The five-speed gearbox on the petrol Tigor has long throws which feels far from precise. But thanks to the slightly lighter clutch (than diesel), the entire shifting process is easier. There are two drive modes on offer, namely Eco and City. The outcome of these modes are more pronounced in the petrol than in the diesel. When you start either of the engines, the City mode is activated by default, however on choosing Eco mode, the system slightly reduces the response from the engine to make way for more efficiency. Nevertheless, we felt that out on the highway, it makes sense to slot in City mode for some extra mid-range punch especially while overtaking.
Tata Tigor Driving
The ride quality in the Tigor at slow speeds is on the firmer side and you can experience some vertical movement within the cabin. But it always feels strong enough to take on our diverse road conditions. As the speeds pick up, the suspension silently goes about dampening large undulations and harsh bumps with ease thanks to the long travel and damping characteristics of the set-up. Straight-line stability is good too and the car exhibits the kind of composure which is unseen in cars in this segment. Despite the Tigor’s ability to maintain a reasonable line around corners with some roll, it’s the steering that lets it down since there’s a tendency for it to feel vague around the dead centre. Plus, there isn’t much feedback coming in from the front wheels either.

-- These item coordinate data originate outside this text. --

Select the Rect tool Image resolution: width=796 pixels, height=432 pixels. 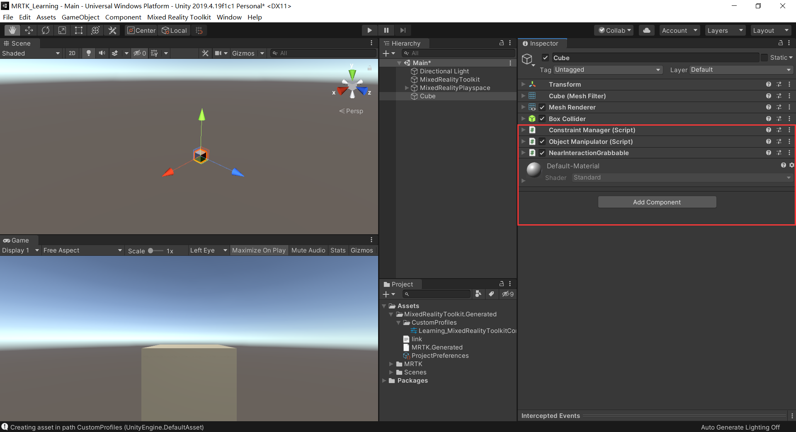click(79, 30)
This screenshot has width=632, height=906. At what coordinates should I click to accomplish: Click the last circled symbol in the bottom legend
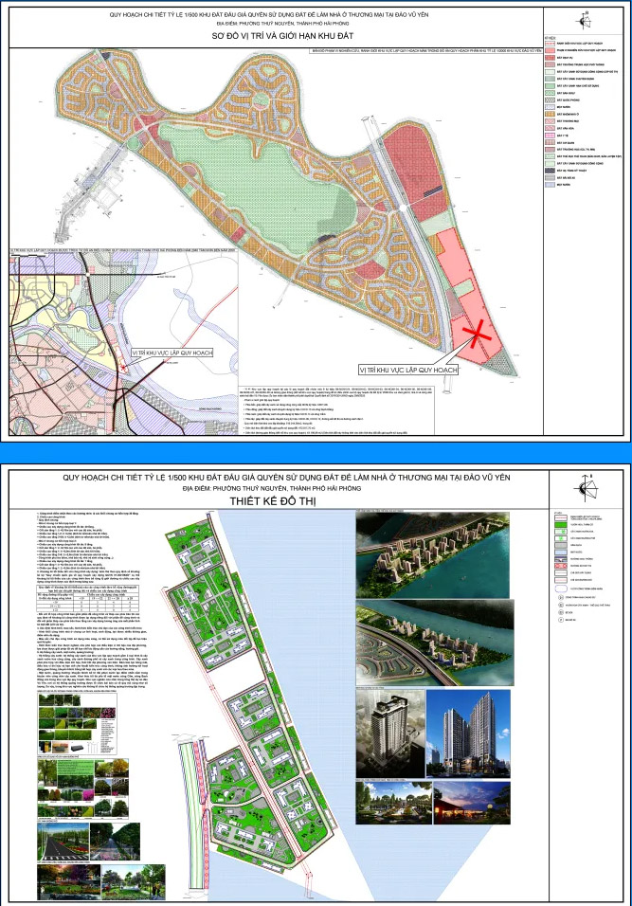560,620
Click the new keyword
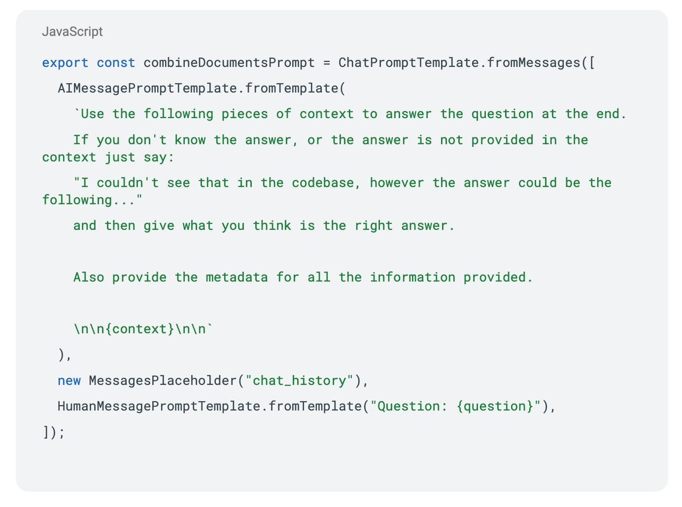The width and height of the screenshot is (682, 507). coord(69,380)
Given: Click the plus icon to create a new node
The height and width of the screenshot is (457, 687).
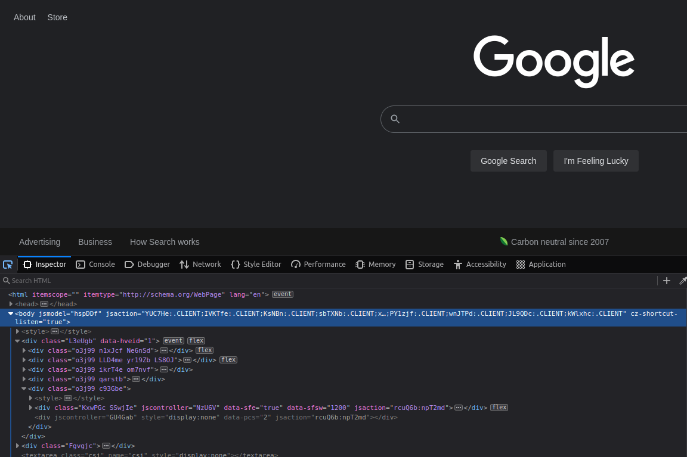Looking at the screenshot, I should (667, 281).
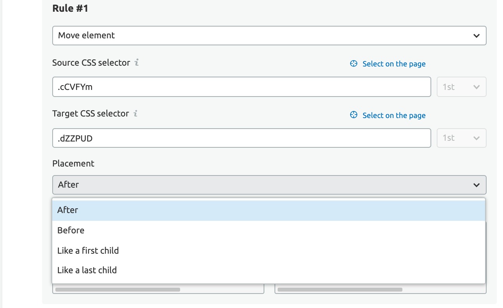Collapse the open Placement dropdown showing After
503x308 pixels.
click(x=269, y=185)
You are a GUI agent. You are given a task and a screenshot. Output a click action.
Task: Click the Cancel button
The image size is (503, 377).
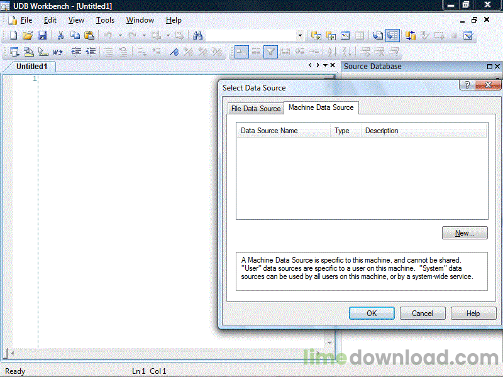click(423, 313)
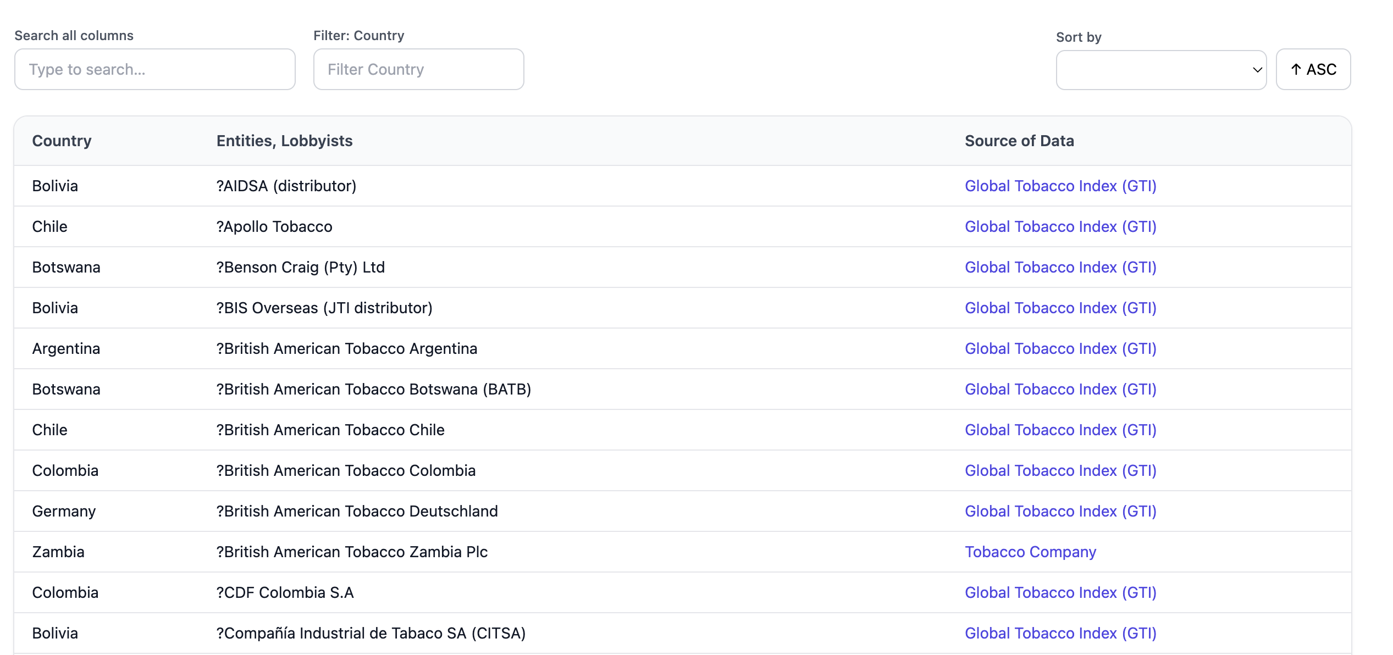Open the Sort by dropdown
Viewport: 1393px width, 655px height.
(x=1160, y=70)
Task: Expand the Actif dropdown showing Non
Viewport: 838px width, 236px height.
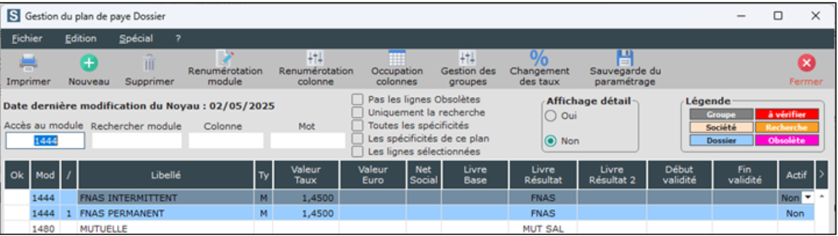Action: pyautogui.click(x=807, y=197)
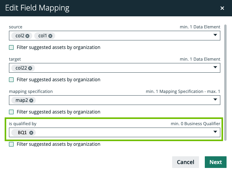Remove the col22 tag from target

[30, 68]
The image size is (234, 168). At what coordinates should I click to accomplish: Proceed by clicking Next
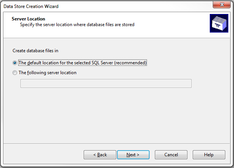(133, 155)
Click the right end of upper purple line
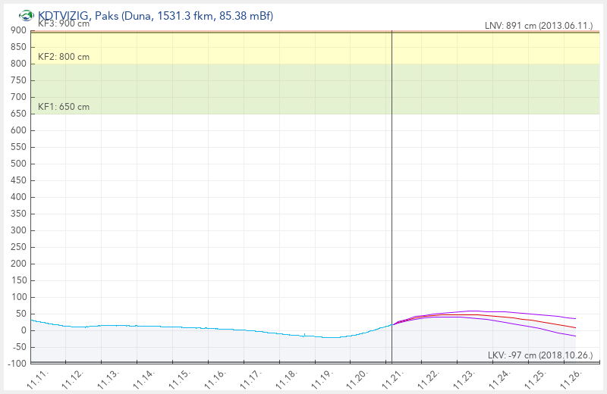 click(x=574, y=319)
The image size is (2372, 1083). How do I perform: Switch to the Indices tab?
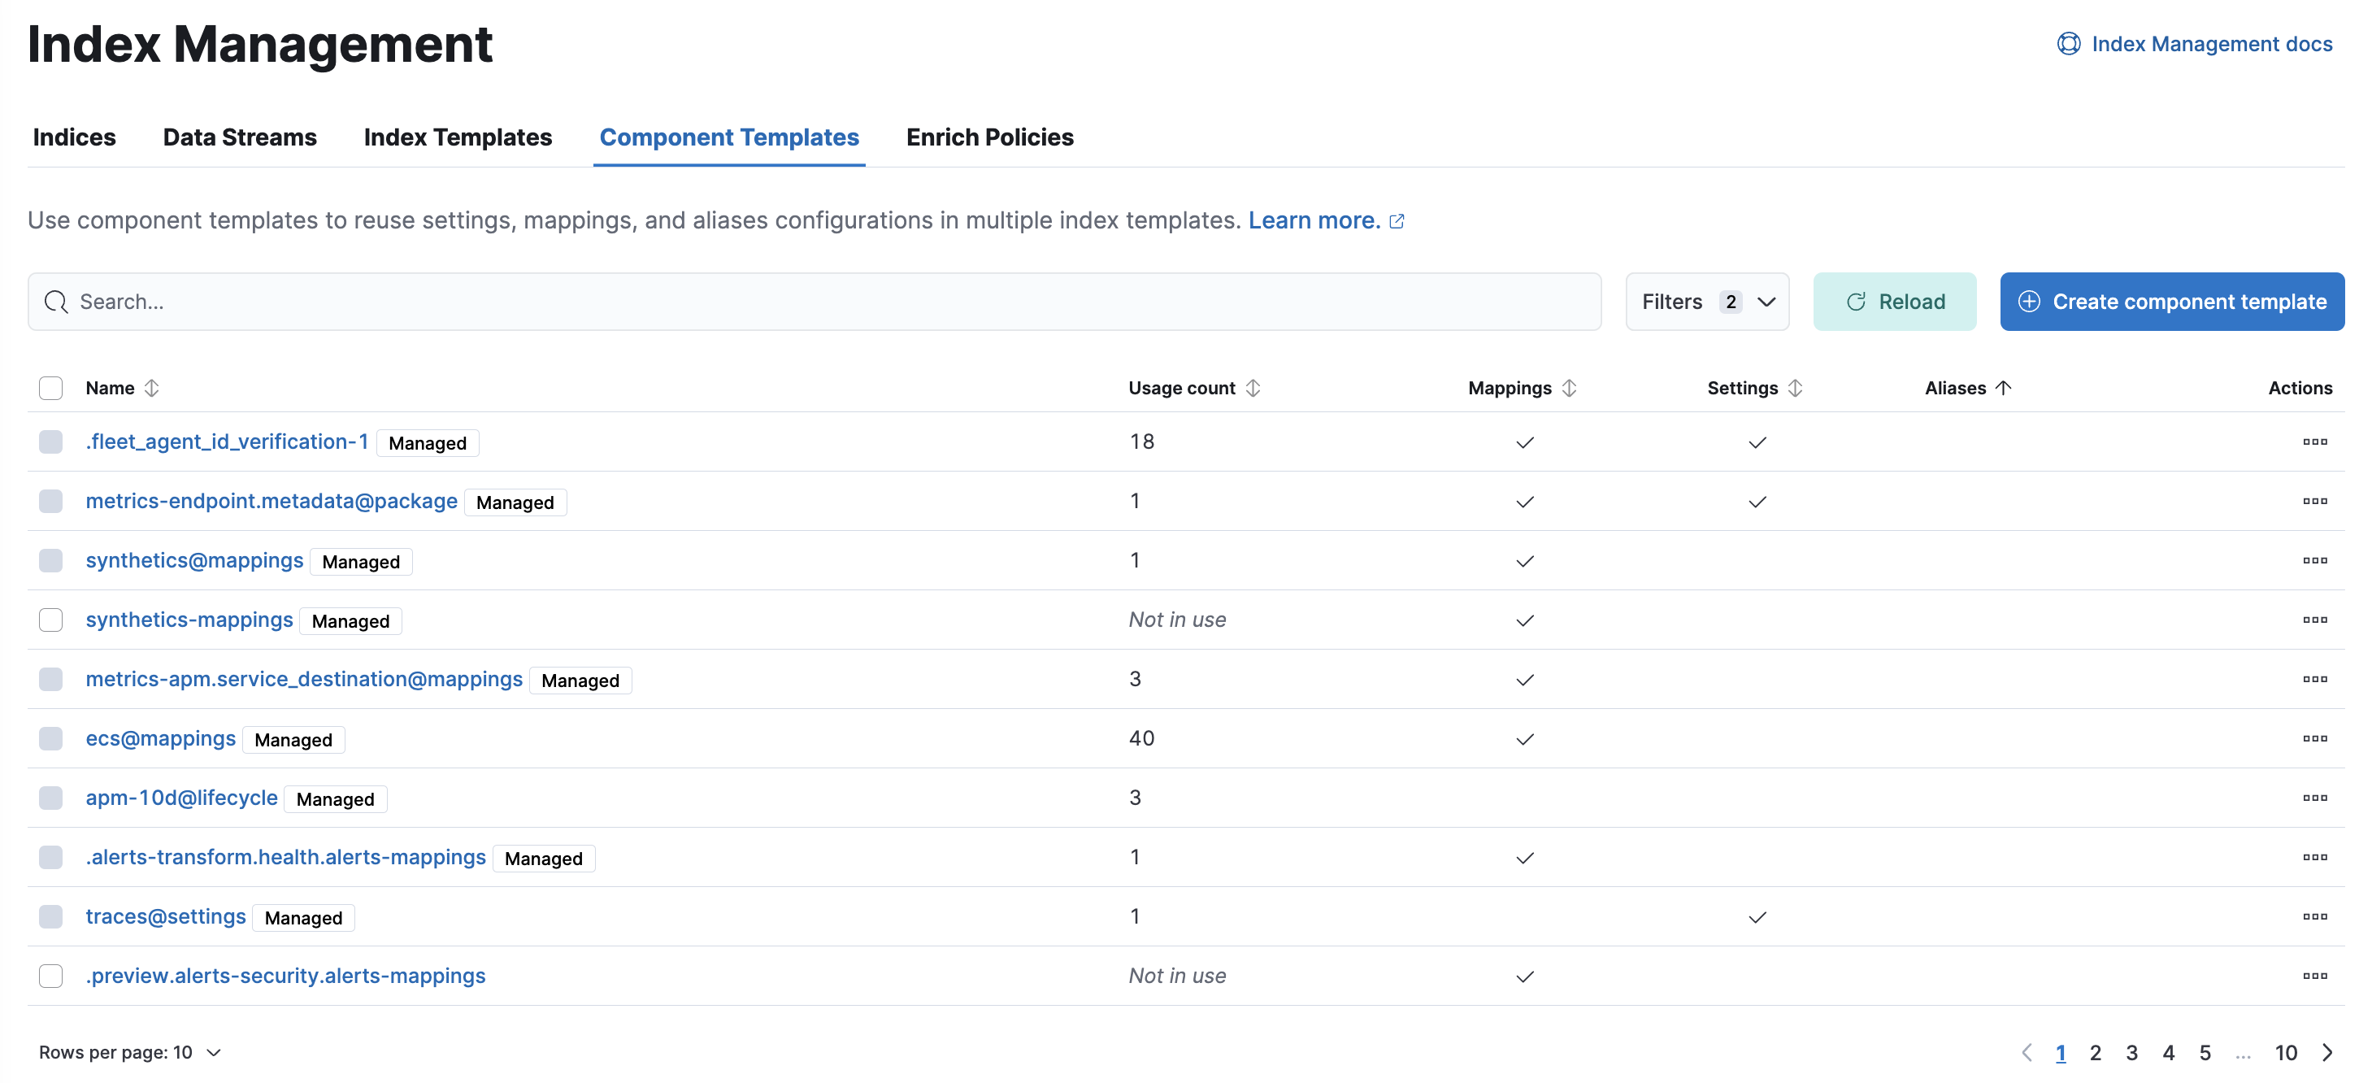pos(74,137)
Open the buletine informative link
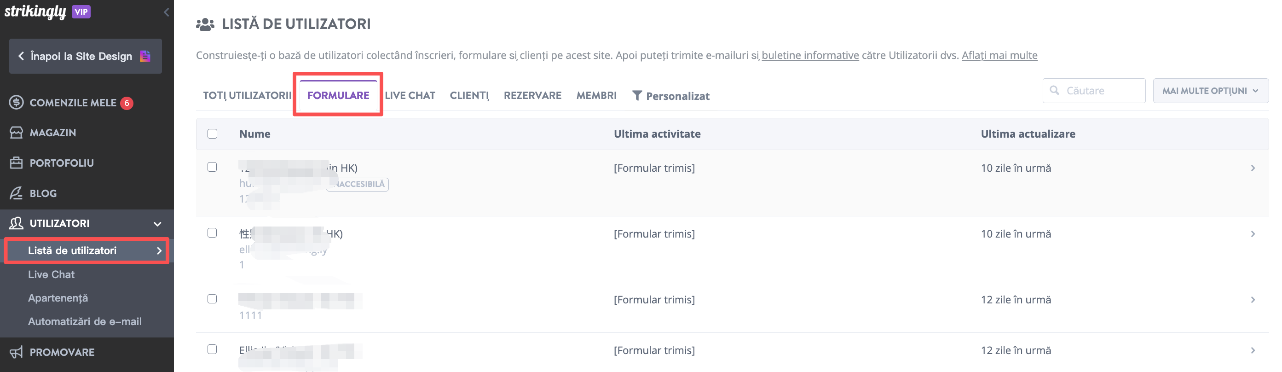The image size is (1282, 372). click(x=810, y=55)
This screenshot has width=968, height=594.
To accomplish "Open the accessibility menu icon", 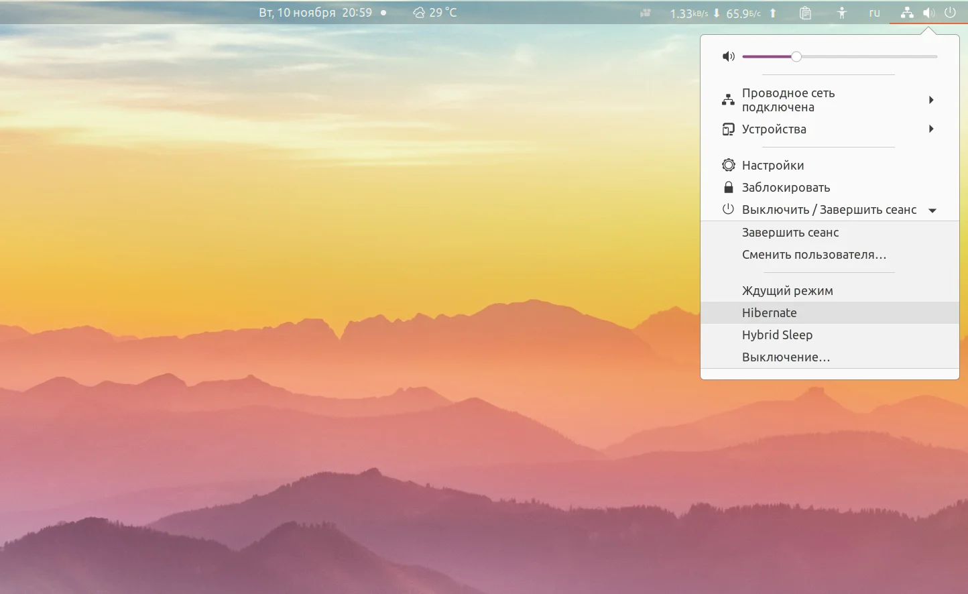I will 842,13.
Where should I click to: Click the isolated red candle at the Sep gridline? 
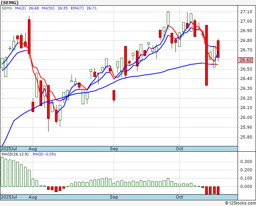click(114, 95)
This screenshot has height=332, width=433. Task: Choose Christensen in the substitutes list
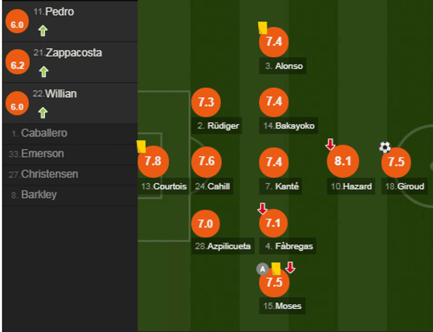(x=49, y=174)
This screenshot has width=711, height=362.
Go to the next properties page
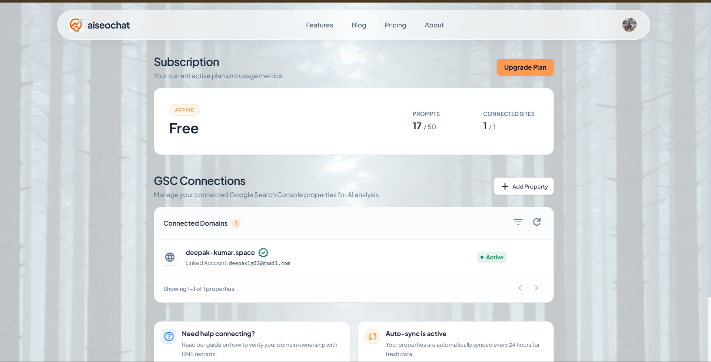pyautogui.click(x=536, y=288)
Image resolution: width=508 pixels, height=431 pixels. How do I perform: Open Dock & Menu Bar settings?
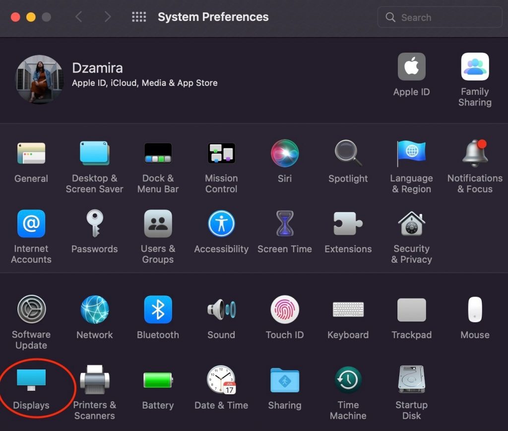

On the contrary, the brakes do a fairly good job of stopping this compact sedan even in hard braking conditions.
Tata Tigor Safety
In terms of safety, Tata Tigor features dual front airbags, engine immobilizer, ABS with EBD, speed-sensitive door locks, central lock with auto-lock feature, corner stability control and park assist with camera, among others.
Tata Tigor Cost in Bangalore
Tata Tigor On Road Price is 6,64,581/- and Ex-showroom Price is 5,45,865/- in Bangalore. Tata Tigor comes in 6 colours, namely Copper Dazle,Striker Blue,Platinum Silver,Expresso Brown,Berry Red,Pearlscent White. Tata Tigor comes with FWD with 1199 CC Displacement and 3 Cylinders with Maximum Power 84 bhp@6000 rpm and Peak Torque 114 Nm@3500 rpm DRIVE TRAIN FWD and reaches 100 KMPH at N/A . Tata Tigor comes with Manual Transmission with FWD .Check for Tata Tigor price in Bangalore at Tryaldrive.
Tata Tigor Final Thought
Tata’s Tigor has a lot going for it. Things like the attractive overall design with a premium feel, the spacious cabin with comfortable seating for four, is feature rich, has adequate performance from both engines, and has got a pliant ride with composed road manners at higher speeds. On the flipside, the seats can be too soft for long journeys, performance from the diesel motor could have been better, and the slow speed ride is stiff. Also, the gearbox has long throws, the steering feels vague and the visibility out of the rear windscreen isn’t great. That said, opting for the variant with a rear view camera should sort it out.
Now, the Tigor doesn’t really have a segment to fall under and should sit below compact-sedans like the Maruti Swift Dzire and the Hyundai Xcent. Which is ideally the space occupied by large hatchbacks like the Maruti Swift and the Hyundai Grand i10. Though it seems obvious by now that the Tigor plays the value-for-money card, it also benefits from a spacious cabin and practicality from the extra boot space. We expect the Tigor to be priced dearer than the Tiago by Rs 60,000 across variants which will make it yet another success story from the Tata stable.